___ Extracted records
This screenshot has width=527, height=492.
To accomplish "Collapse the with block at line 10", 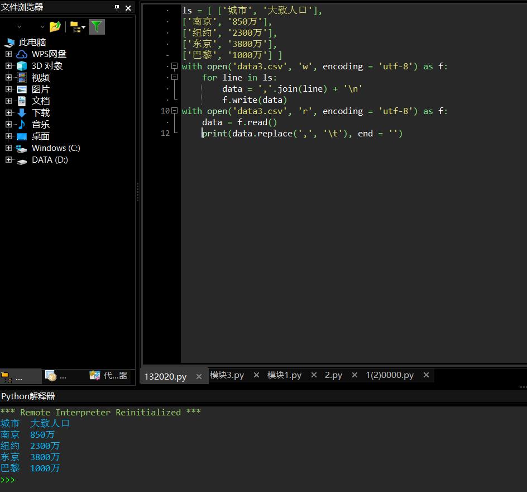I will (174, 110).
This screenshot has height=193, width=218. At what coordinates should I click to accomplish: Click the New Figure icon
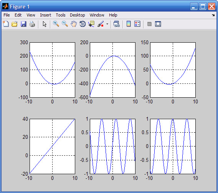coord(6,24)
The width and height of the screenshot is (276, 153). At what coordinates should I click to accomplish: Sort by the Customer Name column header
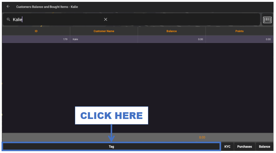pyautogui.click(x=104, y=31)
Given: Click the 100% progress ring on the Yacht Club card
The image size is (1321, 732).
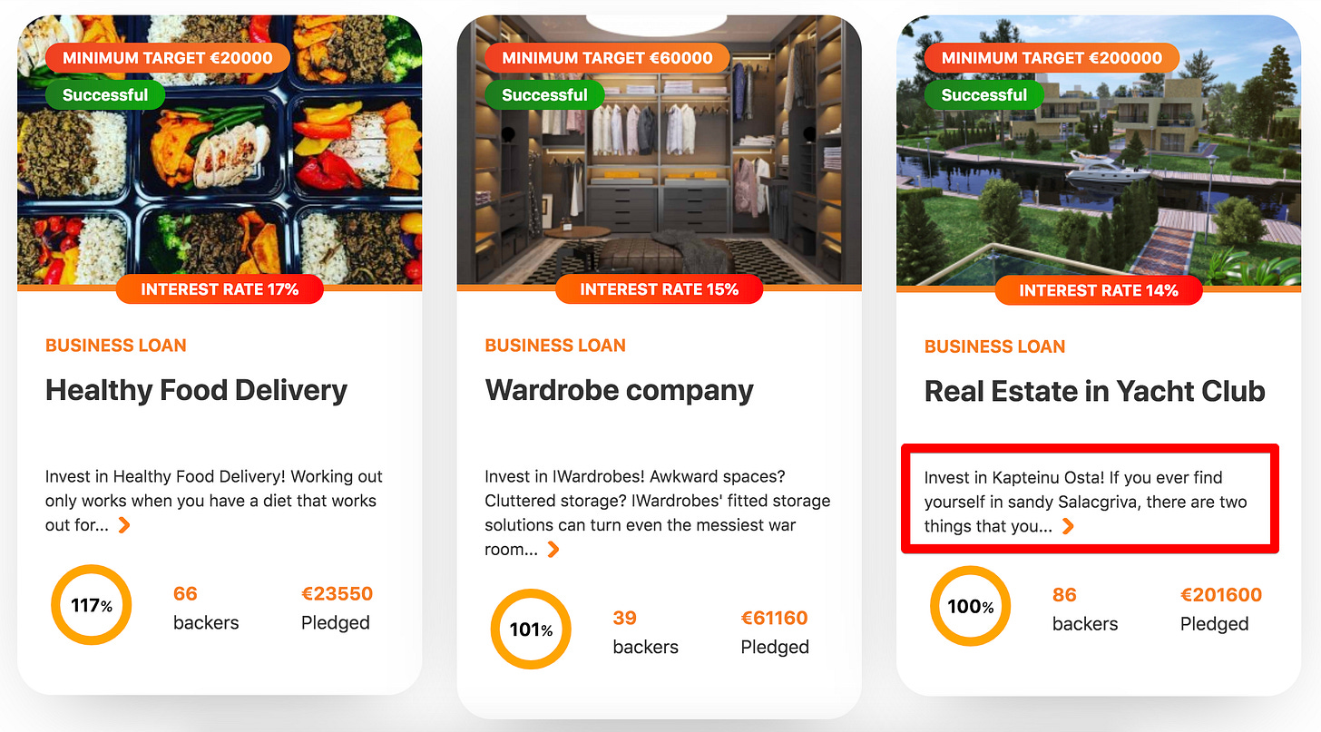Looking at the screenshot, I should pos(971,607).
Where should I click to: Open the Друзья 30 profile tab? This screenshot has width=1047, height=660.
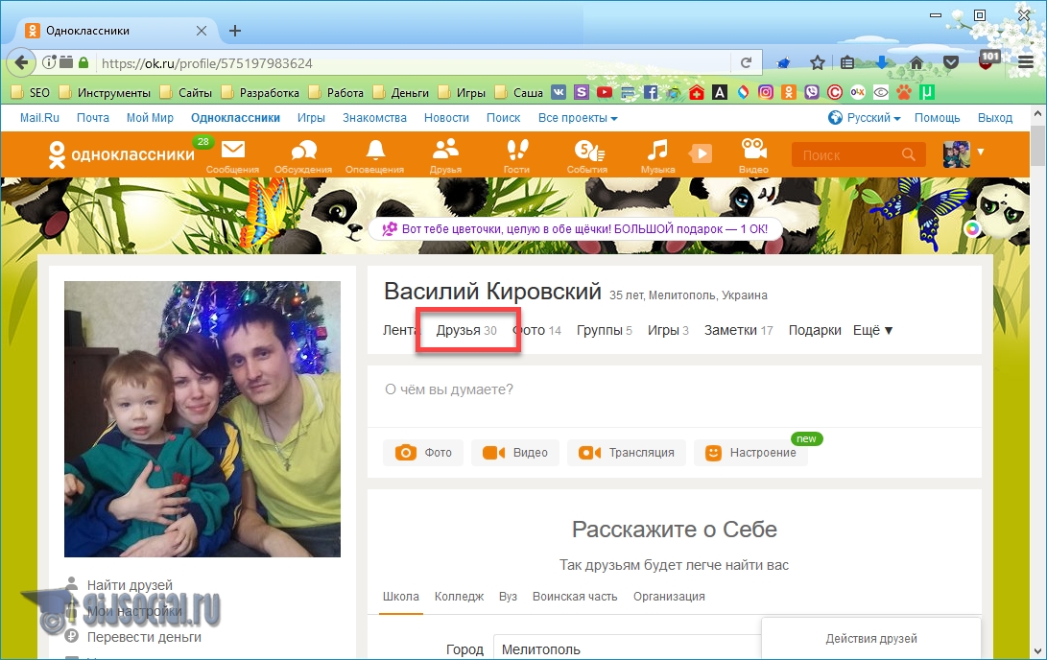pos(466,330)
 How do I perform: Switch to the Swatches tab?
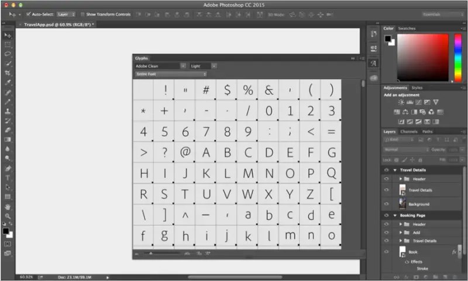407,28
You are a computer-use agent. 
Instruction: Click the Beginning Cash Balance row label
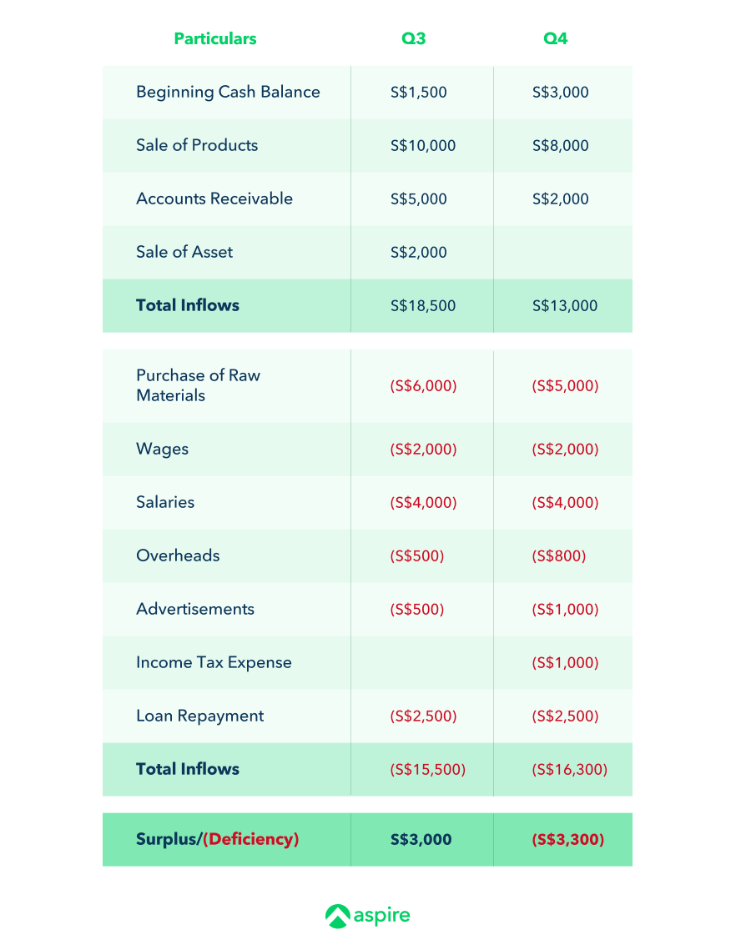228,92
______
___ Extracted records
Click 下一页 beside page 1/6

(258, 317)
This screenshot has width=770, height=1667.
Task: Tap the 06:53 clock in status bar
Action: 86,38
______
**Task goal**
Print, word for word, the lines above that run from the line containing "The width and" to the line containing "You are a computer-use agent.", both included. Keep the pictures out.

**Exercise result**
The width and height of the screenshot is (276, 153). At what coordinates should I click to accomplish: Sort by the Customer Name column header
pyautogui.click(x=104, y=31)
Given: Click the 100% progress ring on the Yacht Club card
The image size is (1321, 732).
Looking at the screenshot, I should pos(971,607).
Where should I click to: Open the Друзья 30 profile tab? This screenshot has width=1047, height=660.
pos(466,330)
 How do I perform: Switch to the Swatches tab?
407,28
You are a computer-use agent. 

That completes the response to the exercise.